The point of this post is to try to convince my readers that it’s okay to take a break. We all know we should, but we put it off and put it off because of the pressure to keep up, to always be coding, to prove that we’re good programmers by grinding ourselves down and sacrificing practically all of our waking hours on the altar of being the best. It’s easy to feel like you’re falling behind, it’s easy to think that everyone else is hacking away every night while you cook dinner and hang out with your friends like a chump, it’s so easy to feel like you’re not doing enough.

Well, programming is all about tradeoffs so let’s talk about tradeoffs. You could spend the vast majority of your non-work waking hours doing more work in the form of personal projects and learning more programming languages, and that would probably make you a better programmer than you would be with less practice. There’s also the fact that practice doesn’t make you better unless it’s the right kind of practice, but let’s ignore that for now. If you generalize a little, I think it is true that more practice is likely to make you a better programmer. But the question is, is it worth it?

Just because you can do something doesn’t mean that it’s worth the trouble or that it’s ever going to be your highest priority. That’s one of many frustrating things about programming that I only learned after I graduated – being able to fix a minor bug doesn’t mean that bug is ever going to be more important to the business than a new feature, so that bug can hang around for years, annoying you every time you see it.

How you spend your free time is a tradeoff like any other in programming – spending that time coding on side projects means you can’t spend it with your friends and family, or going for a walk, or learning how to make pottery or do some basic plumbing or on reading a novel. Of course, if you spend some of your free time learning to dance, that means you can’t spend those hours learning a new technology, so it comes down to what’s worth it to you. And by that I mean what really matters to you personally, not what you think you’re supposed to want, not what your parents want, not what your boss wants, what you want.

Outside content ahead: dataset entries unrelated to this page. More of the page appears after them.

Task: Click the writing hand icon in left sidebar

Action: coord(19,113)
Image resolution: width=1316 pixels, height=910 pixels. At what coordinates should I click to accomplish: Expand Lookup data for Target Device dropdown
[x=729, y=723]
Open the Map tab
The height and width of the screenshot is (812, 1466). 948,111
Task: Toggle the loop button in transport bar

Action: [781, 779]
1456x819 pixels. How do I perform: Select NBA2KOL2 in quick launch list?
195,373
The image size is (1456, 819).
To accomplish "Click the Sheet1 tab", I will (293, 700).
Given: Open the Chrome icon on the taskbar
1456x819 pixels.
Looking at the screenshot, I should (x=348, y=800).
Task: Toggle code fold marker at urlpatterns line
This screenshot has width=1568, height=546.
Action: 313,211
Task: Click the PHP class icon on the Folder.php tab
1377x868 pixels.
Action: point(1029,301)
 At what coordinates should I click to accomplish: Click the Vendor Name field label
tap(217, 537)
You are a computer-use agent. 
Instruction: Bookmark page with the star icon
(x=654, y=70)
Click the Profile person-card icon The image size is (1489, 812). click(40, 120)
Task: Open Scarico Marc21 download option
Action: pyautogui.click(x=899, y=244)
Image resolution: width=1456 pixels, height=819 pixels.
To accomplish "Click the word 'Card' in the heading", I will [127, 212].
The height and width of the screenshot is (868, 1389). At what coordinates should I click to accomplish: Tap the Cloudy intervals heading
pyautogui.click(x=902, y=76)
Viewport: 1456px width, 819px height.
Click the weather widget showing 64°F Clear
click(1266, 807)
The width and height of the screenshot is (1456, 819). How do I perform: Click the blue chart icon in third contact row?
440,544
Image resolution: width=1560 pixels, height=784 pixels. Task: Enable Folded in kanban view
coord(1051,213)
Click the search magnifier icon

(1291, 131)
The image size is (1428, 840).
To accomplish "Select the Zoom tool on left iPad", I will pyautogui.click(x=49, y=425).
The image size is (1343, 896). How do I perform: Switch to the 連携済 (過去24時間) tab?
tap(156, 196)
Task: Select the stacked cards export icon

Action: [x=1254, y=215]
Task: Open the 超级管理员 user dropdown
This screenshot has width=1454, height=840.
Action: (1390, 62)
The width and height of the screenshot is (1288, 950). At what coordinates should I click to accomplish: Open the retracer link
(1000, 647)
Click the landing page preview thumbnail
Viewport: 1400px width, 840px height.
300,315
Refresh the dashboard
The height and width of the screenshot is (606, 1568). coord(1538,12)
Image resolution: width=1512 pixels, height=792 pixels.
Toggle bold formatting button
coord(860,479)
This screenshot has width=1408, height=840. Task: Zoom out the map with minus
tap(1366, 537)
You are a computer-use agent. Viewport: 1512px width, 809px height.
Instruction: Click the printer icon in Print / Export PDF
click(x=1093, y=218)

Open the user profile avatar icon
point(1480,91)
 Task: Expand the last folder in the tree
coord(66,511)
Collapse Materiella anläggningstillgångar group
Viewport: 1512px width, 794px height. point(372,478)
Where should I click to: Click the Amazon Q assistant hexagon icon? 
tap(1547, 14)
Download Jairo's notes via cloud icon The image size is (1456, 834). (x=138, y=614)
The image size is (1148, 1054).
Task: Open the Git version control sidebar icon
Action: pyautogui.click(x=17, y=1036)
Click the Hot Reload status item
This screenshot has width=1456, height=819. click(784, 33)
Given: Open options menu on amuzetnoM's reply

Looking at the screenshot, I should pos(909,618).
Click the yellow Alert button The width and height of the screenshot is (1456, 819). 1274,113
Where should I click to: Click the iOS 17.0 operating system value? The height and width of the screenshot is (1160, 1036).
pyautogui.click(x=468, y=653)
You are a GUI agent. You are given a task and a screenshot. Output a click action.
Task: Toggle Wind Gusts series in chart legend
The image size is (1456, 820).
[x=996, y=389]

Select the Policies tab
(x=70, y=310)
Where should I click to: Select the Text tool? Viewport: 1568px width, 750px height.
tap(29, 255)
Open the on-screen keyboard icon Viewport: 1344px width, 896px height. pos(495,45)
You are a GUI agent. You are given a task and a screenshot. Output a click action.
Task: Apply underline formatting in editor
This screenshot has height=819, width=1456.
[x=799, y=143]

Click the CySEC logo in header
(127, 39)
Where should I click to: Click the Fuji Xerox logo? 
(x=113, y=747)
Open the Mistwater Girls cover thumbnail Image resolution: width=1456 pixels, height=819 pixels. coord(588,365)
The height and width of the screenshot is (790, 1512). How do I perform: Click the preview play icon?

And then there’s the available resources part of the tradeoff: you may be able to spend your free time on programming projects at the cost of dumping childcare and the work of maintaining your home and your social life on your (probably female, let’s be honest) partner. That’s a choice you can make, but it’s unlikely to be one you can make and still be a good person.

Is being the best programmer you can possibly be really more important than anything else in your life? If that’s really and truly what you want then go for it with everything you have, but if it’s not, then go after what you really do want and don’t forget that you’re not obligated to want to be the best programmer you can be. Obsession is not required, you’re allowed to be a human being with more than one interest.